Help Bob Filner Stand Up to Business as Usual: Vote for Myrtle Cole in District 4

March 25, 2013 by Jim Miller

Tomorrow is Election Day in District 4, and it matters.  While this City Council race has garnered very little attention in San Diego as a whole and will certainly be a low turnout affair, the stakes are actually quite high.  Indeed, the direction of the city is on the line.

As Doug Porter noted last week, outside money has been pouring into District 4 attacking Myrtle Cole. Why?  Because Cole is the only candidate who will stand firmly behind Bob Filner’s agenda and buck the powerful moneyed interests that are bent on subverting the mayor.

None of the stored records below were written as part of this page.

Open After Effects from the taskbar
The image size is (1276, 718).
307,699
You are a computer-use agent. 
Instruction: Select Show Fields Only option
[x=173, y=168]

Who’s behind the attacks?  San Diego County Voters for Progress and Reform, a shadowy group that has been funded by the usual suspects: developers, downtown business groups, and the Lincoln Club.  Those same folks are backing Cole’s opponent, Barry Pollard, and even fellow progressive Dwayne Crenshaw has taken money from Robert Gleason of Atlas Hotels (and a key figure in the TMD struggle against Filner) as well as Rural/Metro Corporation whose contract with San Diego for paramedic services will soon come up for renewal.  In addition to this, sources close to the campaign tell me that Cole is the only candidate that has not met with the Lincoln Club, which should tell you all you need to know.   [Read more…]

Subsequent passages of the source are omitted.